European Commission (EC) approval last week of a massive €1.8 billion scheme by German authorities to build high power charging infrastructure for electric vehicles (EV) highlights the Catch-22 situation of the EV market in Europe. To support and accelerate the roll-out of EVs, fleets and private drivers need confidence that they will be able to recharge the cars and vans without undue inconvenience. However, without significant volumes of electric vehicles on the road, private sector investment is waiting for demand for charging to rise before investing in charging stations.
To break this logjam, German authorities hope to fund the deployment of 8,500 high power charge points, capable of recharging of EVs within 15-30 minutes, at 900 locations where there are either no rapid chargers, or insufficient chargers to meet demand.
Due to European competition rules, Germany needed EC authorisation to give this financial aid to companies to install the chargers.
“The measure has an ‘incentive effect’ as the beneficiaries would not carry out the relevant investments without the public support,” said the EC, adding that the funding programme would support its European Green Deal to achieve net zero greenhouse gas emissions by 2050.
Norway and Netherlands show importance of state aid
Germany’s investment follows the model adopted by Norway, Europe’s EV pioneer, where Enova, a Norwegian government body, had already funded 1,900 charging points as early as 2011. The Netherlands Government, too, has invested heavily to support EV chargers, giving companies generous writing down tax allowances – the country now has the highest density of EVs and chargers per 100km.
Fleet EV adoption
For pan-European fleet managers, however, widely differing national interest and investment in charging infrastructure makes continent-wide EV adoption difficult, if not impossible.
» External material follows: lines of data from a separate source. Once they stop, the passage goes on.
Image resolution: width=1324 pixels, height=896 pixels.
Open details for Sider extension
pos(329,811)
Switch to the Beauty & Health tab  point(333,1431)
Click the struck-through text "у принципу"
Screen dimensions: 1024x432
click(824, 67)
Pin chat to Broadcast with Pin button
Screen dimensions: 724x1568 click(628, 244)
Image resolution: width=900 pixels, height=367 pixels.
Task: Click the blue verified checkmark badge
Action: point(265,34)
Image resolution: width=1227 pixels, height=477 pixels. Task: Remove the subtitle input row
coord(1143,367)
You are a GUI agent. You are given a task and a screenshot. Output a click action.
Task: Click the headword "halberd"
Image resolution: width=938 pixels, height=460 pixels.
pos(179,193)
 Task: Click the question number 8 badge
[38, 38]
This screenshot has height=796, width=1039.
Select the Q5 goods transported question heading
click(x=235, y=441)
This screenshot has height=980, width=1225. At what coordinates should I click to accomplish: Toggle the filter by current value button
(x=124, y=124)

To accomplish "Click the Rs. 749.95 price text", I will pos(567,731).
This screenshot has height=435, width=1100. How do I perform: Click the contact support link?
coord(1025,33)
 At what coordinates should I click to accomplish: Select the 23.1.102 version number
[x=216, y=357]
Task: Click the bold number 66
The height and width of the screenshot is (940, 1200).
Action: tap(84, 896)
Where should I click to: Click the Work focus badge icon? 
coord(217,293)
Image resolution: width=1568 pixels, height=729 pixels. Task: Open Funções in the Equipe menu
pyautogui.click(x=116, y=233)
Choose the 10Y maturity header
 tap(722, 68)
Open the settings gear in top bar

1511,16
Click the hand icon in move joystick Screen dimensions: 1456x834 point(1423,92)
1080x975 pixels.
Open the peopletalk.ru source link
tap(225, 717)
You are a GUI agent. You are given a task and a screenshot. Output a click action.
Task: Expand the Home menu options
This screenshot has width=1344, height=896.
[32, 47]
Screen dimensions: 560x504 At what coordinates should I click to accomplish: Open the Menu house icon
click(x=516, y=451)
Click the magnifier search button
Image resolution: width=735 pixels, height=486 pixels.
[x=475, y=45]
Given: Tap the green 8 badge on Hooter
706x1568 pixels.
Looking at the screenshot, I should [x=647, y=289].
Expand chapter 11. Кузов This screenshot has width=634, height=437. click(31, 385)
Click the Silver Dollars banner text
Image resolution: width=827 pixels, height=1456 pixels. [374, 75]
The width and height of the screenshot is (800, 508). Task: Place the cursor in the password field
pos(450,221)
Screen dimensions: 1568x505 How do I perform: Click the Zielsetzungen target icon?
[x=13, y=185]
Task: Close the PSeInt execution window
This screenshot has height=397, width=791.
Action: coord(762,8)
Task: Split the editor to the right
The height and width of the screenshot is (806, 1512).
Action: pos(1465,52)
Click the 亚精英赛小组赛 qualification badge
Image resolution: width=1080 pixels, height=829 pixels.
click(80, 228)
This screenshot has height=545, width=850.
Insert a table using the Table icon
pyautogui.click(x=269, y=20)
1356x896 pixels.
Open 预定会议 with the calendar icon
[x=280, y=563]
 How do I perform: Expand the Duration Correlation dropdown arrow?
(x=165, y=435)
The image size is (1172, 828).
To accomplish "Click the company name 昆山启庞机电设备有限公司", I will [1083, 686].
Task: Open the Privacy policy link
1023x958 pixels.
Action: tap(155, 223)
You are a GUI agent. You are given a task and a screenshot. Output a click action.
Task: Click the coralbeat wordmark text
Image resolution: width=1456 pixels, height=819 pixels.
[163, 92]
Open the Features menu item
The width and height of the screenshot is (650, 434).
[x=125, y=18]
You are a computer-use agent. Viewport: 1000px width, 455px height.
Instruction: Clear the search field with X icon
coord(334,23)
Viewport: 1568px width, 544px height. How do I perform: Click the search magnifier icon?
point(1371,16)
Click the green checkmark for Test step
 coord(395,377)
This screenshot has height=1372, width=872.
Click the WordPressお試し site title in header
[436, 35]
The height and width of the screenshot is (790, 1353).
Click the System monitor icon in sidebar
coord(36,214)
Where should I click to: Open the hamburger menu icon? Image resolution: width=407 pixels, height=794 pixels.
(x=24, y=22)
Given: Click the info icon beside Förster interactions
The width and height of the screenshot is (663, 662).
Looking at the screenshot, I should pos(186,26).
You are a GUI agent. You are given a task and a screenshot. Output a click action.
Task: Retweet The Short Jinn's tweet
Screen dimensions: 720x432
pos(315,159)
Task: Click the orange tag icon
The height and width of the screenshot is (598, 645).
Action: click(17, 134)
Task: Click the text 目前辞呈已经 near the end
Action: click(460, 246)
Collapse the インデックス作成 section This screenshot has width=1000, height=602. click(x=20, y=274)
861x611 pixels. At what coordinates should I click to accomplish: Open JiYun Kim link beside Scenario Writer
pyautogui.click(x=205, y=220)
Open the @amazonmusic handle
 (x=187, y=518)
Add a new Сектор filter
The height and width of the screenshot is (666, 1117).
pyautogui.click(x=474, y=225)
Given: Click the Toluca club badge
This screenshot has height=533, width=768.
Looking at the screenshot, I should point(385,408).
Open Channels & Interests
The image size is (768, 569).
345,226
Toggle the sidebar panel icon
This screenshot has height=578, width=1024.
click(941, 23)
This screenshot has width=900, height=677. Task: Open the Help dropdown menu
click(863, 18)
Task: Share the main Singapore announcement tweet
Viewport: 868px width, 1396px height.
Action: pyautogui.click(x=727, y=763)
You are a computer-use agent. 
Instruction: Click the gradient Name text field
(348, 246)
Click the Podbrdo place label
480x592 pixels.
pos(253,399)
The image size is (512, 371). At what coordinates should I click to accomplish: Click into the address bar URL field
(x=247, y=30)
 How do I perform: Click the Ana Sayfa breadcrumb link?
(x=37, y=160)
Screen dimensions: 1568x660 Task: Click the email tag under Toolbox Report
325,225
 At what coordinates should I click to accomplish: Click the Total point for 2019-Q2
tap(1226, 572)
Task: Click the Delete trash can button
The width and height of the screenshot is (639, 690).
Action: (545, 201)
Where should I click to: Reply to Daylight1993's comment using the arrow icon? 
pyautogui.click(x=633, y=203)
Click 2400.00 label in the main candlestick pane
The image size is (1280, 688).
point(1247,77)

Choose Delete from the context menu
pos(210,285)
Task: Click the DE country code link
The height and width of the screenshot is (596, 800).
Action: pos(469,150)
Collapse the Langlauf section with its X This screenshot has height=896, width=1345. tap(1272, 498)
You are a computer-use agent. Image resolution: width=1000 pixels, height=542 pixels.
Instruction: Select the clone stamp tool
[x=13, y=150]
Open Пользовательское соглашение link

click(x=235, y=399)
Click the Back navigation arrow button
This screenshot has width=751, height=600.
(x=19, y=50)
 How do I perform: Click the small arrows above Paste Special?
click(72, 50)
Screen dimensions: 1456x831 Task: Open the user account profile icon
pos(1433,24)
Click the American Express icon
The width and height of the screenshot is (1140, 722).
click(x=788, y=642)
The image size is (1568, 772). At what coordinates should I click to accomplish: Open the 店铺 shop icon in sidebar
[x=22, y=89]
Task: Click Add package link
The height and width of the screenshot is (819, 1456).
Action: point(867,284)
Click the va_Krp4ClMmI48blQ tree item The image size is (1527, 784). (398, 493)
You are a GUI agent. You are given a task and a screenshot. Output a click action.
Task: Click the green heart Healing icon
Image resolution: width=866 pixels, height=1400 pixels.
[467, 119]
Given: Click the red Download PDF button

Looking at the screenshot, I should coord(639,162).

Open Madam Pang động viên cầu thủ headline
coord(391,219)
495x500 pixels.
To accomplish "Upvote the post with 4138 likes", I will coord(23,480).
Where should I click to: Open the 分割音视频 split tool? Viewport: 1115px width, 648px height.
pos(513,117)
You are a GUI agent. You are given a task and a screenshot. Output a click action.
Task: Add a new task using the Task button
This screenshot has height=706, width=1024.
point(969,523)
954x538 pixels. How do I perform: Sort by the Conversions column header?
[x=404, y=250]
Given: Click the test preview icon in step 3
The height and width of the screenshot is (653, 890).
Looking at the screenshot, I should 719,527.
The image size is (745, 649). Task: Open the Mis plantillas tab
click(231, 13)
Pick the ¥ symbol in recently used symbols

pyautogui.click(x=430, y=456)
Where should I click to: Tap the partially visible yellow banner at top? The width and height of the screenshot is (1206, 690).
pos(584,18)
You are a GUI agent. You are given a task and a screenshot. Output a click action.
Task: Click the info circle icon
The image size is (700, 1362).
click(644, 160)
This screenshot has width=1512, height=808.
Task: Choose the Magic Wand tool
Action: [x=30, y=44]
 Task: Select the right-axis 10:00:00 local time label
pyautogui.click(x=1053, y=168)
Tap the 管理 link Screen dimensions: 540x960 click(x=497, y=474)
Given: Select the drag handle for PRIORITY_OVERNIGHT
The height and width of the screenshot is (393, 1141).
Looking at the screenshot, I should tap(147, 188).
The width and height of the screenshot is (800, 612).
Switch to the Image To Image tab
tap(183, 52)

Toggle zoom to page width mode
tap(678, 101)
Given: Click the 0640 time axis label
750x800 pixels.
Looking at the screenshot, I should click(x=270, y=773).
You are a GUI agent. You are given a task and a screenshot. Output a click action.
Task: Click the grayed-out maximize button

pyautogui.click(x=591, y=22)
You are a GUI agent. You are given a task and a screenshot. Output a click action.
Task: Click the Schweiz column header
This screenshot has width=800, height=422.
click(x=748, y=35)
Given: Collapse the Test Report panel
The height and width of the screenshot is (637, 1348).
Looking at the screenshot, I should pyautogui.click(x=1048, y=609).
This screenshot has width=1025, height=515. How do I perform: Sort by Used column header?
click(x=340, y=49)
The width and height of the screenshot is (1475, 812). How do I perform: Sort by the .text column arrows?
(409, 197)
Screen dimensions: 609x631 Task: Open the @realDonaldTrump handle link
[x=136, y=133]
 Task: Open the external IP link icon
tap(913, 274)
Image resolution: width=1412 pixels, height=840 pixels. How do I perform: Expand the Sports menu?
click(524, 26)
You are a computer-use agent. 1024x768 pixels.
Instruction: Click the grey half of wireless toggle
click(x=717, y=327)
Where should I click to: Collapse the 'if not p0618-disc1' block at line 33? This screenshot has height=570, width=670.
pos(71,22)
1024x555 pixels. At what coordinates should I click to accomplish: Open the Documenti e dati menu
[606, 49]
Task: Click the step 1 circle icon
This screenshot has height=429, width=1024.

Figures from ACEA, the vehicle manufacturers’ association, revealed that half of the public EV chargers in the European Union are located in just two countries - the Netherlands and Germany. While the Netherlands has 64.3 charge points per 100km and Germany has 25.8, major automotive markets like Spain and Poland have only 1.6 and 0.7 chargers per 100km respectively.
“In the Netherlands there is one charger for every 1.5km of road, while Poland – which is eight times bigger – has just one charger along every 150km,” said ACEA, adding that six EU countries do not have a single charge point per 100km of road.
LeasePlan shone a spotlight on these discrepancies in its EV Readiness Index, reporting that: “For the fifth year in a row, charging infrastructure is the bottleneck factor holding back the EV revolution.”
This reality on the ground is forcing fleets to pursue their decarbonisation agendas on a country-by-country, rather than continent-wide basis, until each nation has a comprehensive public charging network, said Maaike Hofwijk – van Hemmen, Fleet Manager Europe & NL for G4S.